Cross-sectional studies: We undertook a series of population-based cross-sectional studies for 2008–2018. The sample size ranged from 7 million to 10 million people annually. In these cross-sectional studies, individuals aged 40–74 years who were apparently healthy underwent voluntary checkups at assigned health facilities. Owing to the cross-sectional nature of the studies, no conclusions about causalities among diseases, parameters, and lifestyles could emerge.

Cohort studies: For the observational cohort studies of individuals aged 40–64 years, we investigated the potential associations and causalities for various etiologies over the same 10-year period. In the cohort studies, we did not use the data for subjects aged 65 years or over at baseline because the NDB does not enter the data of individuals aged 75 years or over. Abnormal values above or below the reference value can be influenced by the regression toward the mean [1]. To prevent the effect of regression toward the mean with the outcomes, we checked as far as possible for duplicate confirmations or recurrent measurements over 2 consecutive years. Using multidisciplinary analysis (including machine learning, a function of artificial intelligence), we expected to obtain a wide range of novel findings: those we believed could confirm previous indeterminate findings (especially for cardiometabolic diseases and other conditions*) and provide new perspectives for health promotion and disease prevention.

Ethics and dissemination:

Ethical approval was received from the ethical committee for experimental research involving human subjects of Japan Women’s University (No. 513). The protocol was approved in September 2020 by the MHLW (No. 1320). The study results will be disseminated through open platforms, including journal articles, relevant conferences, and seminar presentations.

Available data in this research

Clinical data from specific health checkups (Tables 1 and 2)

Names of diseases diagnosed by doctors classified according to the ICD-10 (Table 3)

Name of disease and ICD-10 code : https://icd.who.int/browse10/2019/en

Administered medicinal substances (pharmaceutical name) (Table 4)

Statistical analysis

SAS-Enterprise Guide (SAS-EG 7.1) in the SAS system, version 9.4 (SAS Institute, Cary,

 North Carolina, USA)

STATA/MP, version 17.0 (Stata Corp LLC, College Station, TX , USA)

Artificial intelligence

Prediction One, artificial intelligence  with the gradient-boosting algorithm XGboost,

explanatory artificial intelligence using permutation feature importance

 (Prediction One, Sony Network Communications Inc., Tokyo, Japan) [2]

SAS-EG Enterprise Minor

References

1. Bland JM, Altman DG. Some examples of regression towards the mean. BMJ. 1994;309(6957):780. doi: 10.1136/bmj.309.6957.780.

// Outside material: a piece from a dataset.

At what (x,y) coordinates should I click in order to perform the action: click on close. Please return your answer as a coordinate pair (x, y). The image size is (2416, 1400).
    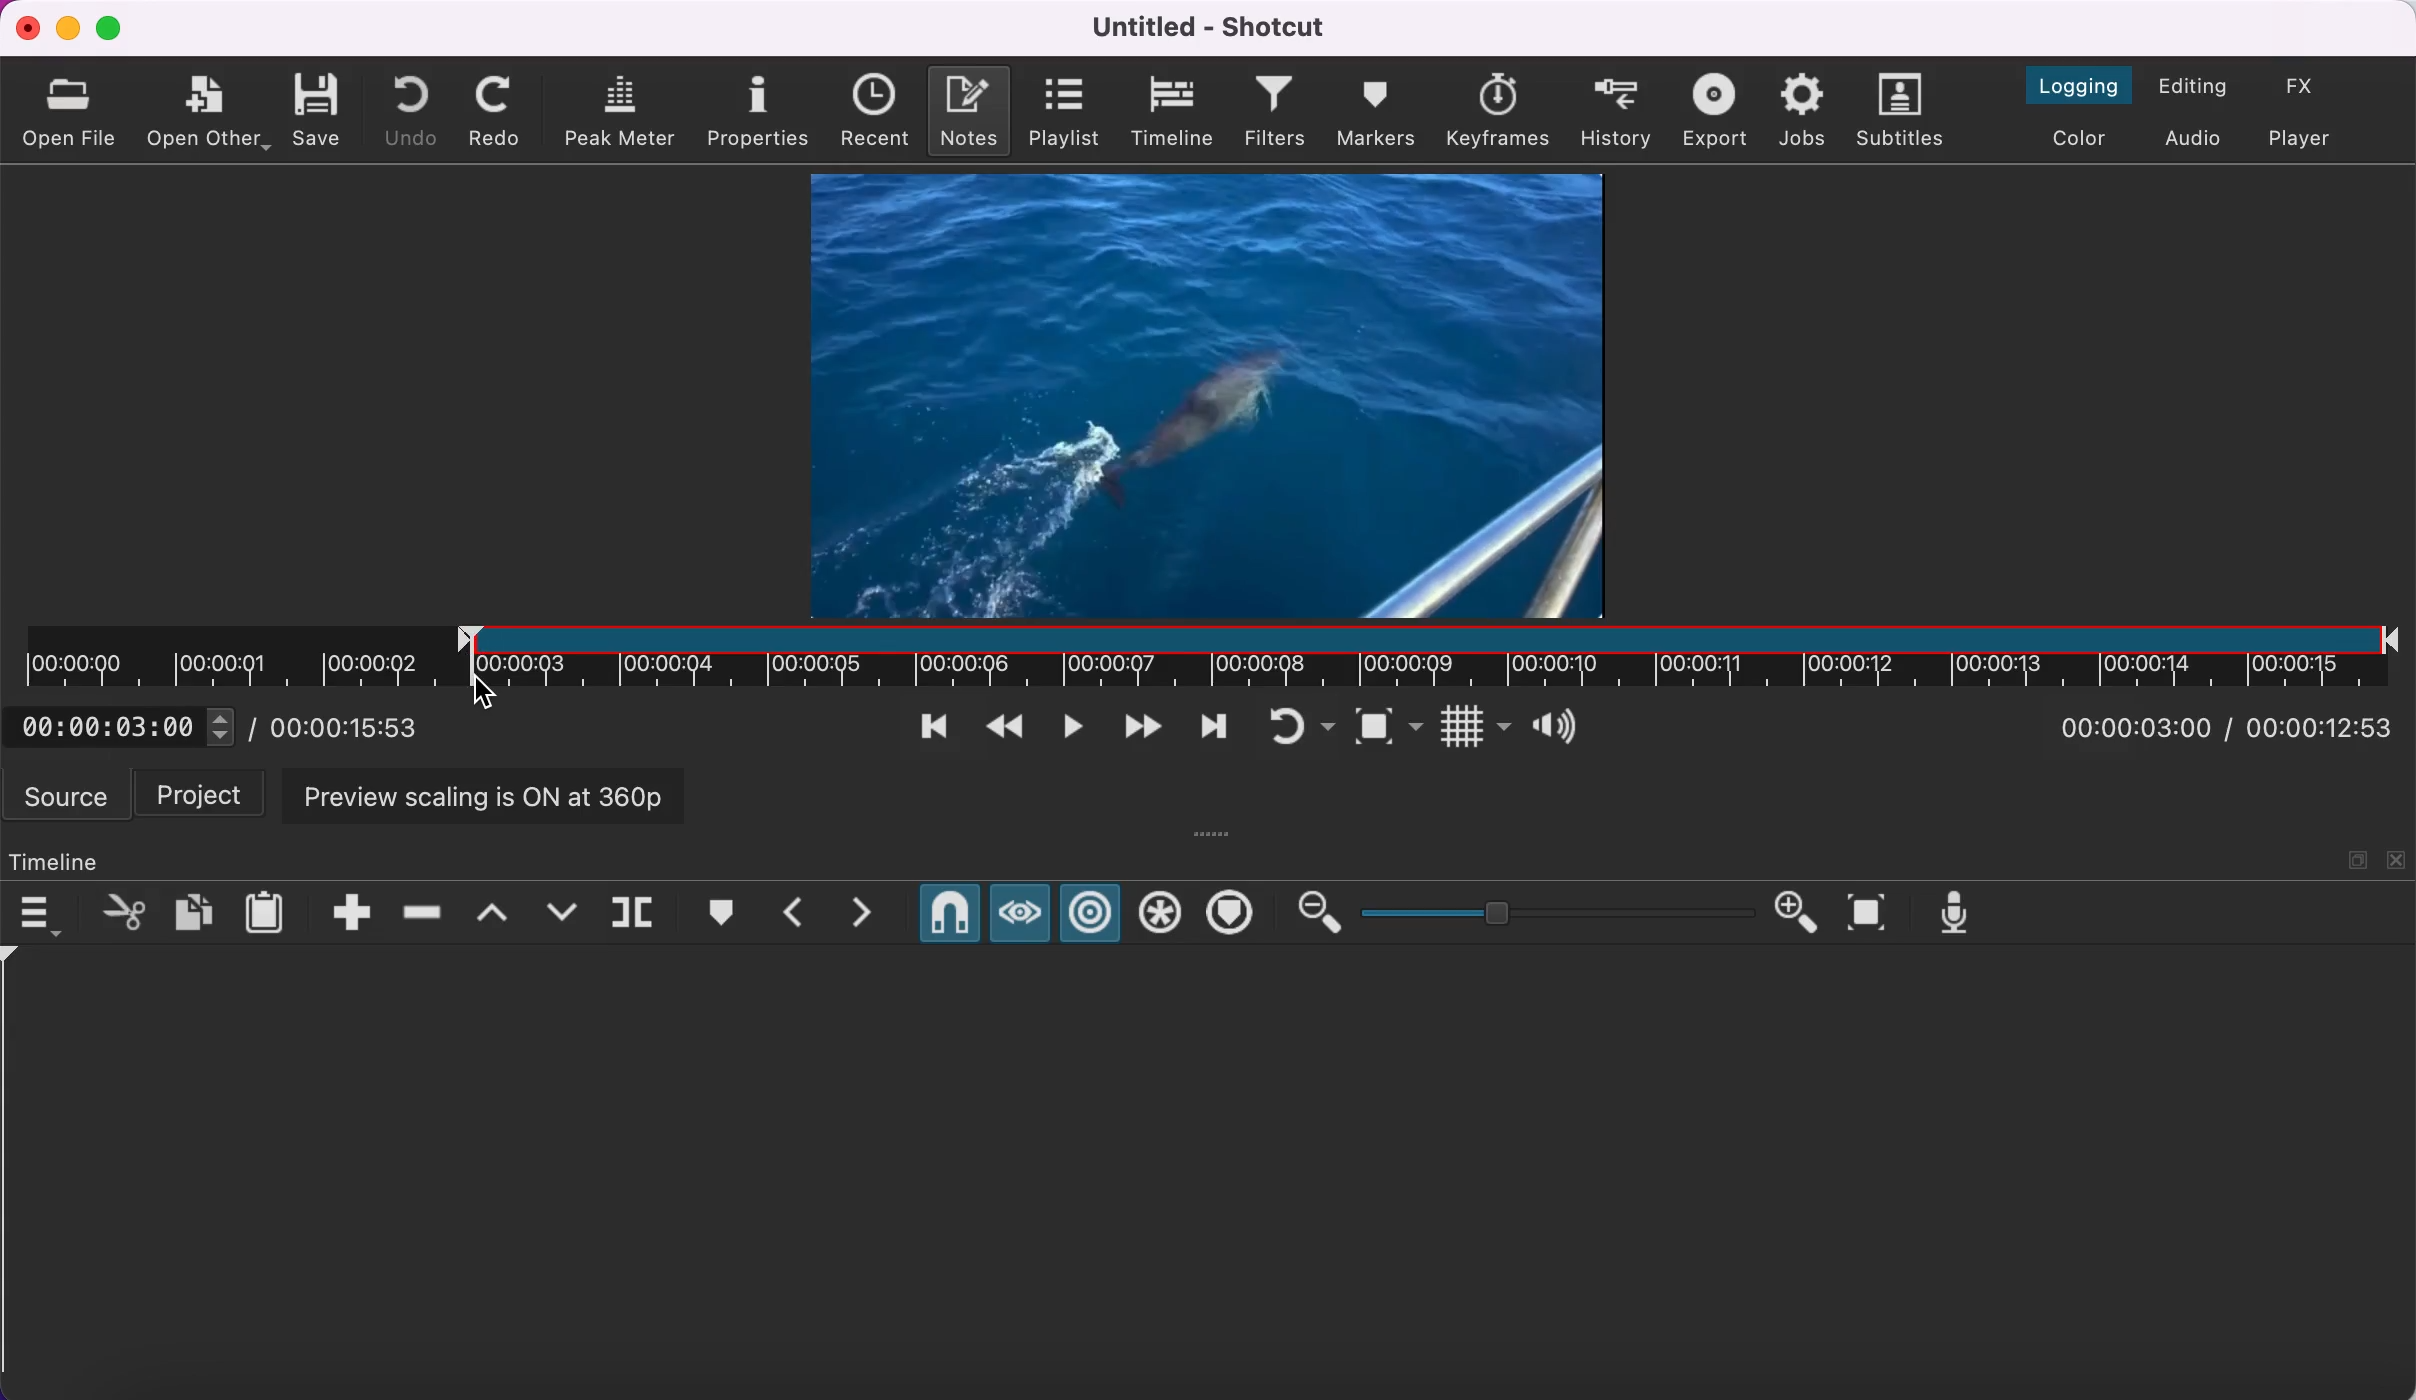
    Looking at the image, I should click on (2398, 859).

2. Sony Network Communications, Prediction One. 2020. Available online: https://www.predictionone.sony.biz (accessed on 3 October 2022).

Financial disclosure: This research received no external funding.

Conflict of interest: The authors declare no conflict of interest.

Informed Consent: Informed consent was not required because of the anonymous data of the MHLW as part of its nationwide program involving the provision of medical data to third parties. We have published the study protocol online (https://www.jwu.ac.jp/unv/education-research/NationalDatabase.html).

Most of the protocol for the NDB-K7Ps: Most of the protocol for the NDB-K7Ps study overlaps with that of our previous study protocol for the Kanagawa Investigation of the Total Check-up Data from the National Database (KITCHEN)—except for disease names, prescribed drugs, and medical remuneration points. Please also refer to the content in the KITCHEN protocol (published by BMJ Open in February 2019).